He smiled. “It’s my dark soul. I merely wished to hear your thoughts on the subject.”

“You’ve heard them. Now take me back to the house. All this talk of famine has made me hungry.”

“YOU MAY USE THE GRAIL,” Tarik said. “But Layla and I will go with you, and if we think the grail is in danger, don’t expect us to let you keep it.”

Kadar nodded.

“This is Tarik’s decision. I hope you’re satisfied. You played on his guilty feelings very well,” Layla said. “It’s not my will. I think it complete madness. I’ll be watching you closely.”

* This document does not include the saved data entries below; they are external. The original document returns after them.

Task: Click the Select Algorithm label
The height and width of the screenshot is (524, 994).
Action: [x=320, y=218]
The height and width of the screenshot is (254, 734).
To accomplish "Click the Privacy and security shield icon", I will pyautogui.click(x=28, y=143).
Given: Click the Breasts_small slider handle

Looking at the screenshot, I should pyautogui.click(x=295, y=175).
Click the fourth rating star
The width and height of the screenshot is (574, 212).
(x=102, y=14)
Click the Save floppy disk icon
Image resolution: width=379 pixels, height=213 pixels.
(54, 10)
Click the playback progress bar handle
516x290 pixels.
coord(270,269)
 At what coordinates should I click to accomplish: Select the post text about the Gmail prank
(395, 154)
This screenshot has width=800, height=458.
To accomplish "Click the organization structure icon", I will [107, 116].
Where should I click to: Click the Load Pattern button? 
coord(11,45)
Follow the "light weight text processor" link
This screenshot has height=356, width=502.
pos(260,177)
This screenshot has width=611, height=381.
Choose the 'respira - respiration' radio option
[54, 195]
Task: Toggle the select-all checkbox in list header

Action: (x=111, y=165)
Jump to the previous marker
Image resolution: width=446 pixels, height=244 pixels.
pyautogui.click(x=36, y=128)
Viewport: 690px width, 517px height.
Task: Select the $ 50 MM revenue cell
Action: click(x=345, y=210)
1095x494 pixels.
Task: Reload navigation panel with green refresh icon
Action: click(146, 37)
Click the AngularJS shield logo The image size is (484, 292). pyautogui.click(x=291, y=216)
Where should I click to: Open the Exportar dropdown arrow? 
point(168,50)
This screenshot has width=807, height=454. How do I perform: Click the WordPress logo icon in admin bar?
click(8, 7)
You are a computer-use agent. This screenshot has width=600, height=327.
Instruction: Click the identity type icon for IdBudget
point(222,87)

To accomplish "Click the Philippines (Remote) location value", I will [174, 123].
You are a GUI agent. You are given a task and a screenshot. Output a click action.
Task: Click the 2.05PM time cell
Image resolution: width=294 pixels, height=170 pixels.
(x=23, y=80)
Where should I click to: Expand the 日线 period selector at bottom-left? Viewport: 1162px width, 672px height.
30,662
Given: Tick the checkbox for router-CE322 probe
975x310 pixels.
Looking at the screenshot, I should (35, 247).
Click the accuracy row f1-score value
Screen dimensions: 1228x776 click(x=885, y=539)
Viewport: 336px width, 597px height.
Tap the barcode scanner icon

“I’m sure you will,” Kadar said. “I’ll be watching you too.”

She looked at him inquiringly.

“I’d judge you to be a dangerous woman if thwarted.”

She met his gaze. “More than you dream.”

“And that in the past you probably played on Tarik’s feelings yourself.”

“Yes, I did. I’d have used anyone to break free of the priests and that house I hated,” she admitted calmly. “But that was long ago.”

“How long?”

She glanced at Tarik. “Ah, questions. He’s been thinking as you bid him.”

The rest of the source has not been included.